Guest View
User: Pass: | become a member

Strategy

Please visit our New Members Guide if you have not already done so!

Remember – on this site and in our virtual portfolios ALL trades that are discussed are VIRTUAL trades and all virtual portfolios kept are VIRTUAL portfolios.  While we do our best to track the performance of various trade ideas in order to better understand the results over time – it is for educational purposes only, in no way, shape or form should you consider these to be actual results and you should never execute any trade idea that is discussed here without consulting a professional financial adviser.

Trading Policies

Entering a position: I do not generally enter a position when momentum is taking it in the wrong direction or if the market/sector is moving the wrong direction.  I rarely take a full position right away (see article on Scaling In).
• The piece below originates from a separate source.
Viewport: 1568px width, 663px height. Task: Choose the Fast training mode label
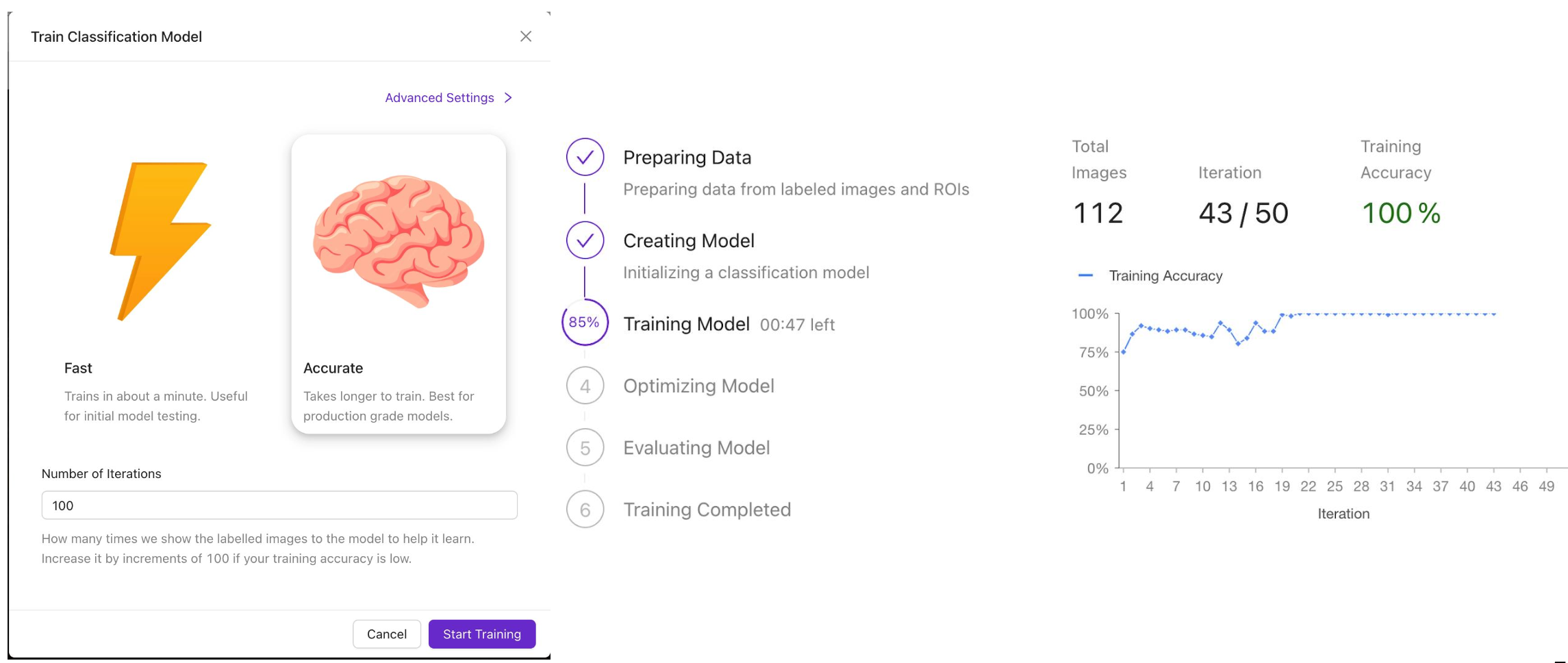click(x=78, y=368)
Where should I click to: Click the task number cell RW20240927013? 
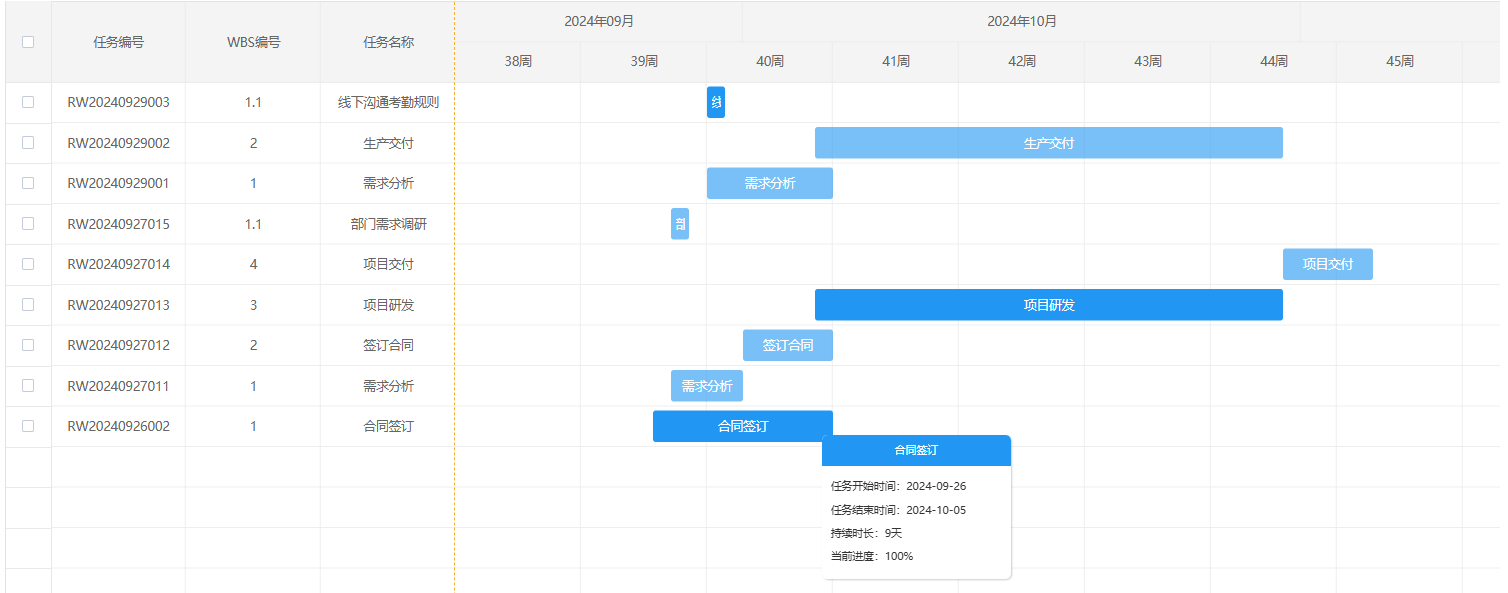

Generally, out of the list I share with you, I look for ones that have been going the WRONG way and then (after I check news and other factors to make sure my assumptions weren't wrong) see if there is an opportunity to jump in as a contrarian once the wrong-way momentum seems to be slowing, getting my options cheaper than I originally planned.

When entering a position I generally have a goal, say 100 contracts that I want to buy for my watch price or less. I usually put in a bid a dime under the asking price and hope for a pullback on my first 10 contracts then wait to see which way they go. If it takes off the way I thought, I buy 10 to 30 more (depending on confidence, my target price, why it is moving (news)...) at which point I usually will wait a day to see where it shakes out.

If a position goes my way quickly, this method means I only get 1/2 or less of what I intended but the profits usually make up for it. If it goes my way slowly, I build into a full position over the next few sessions.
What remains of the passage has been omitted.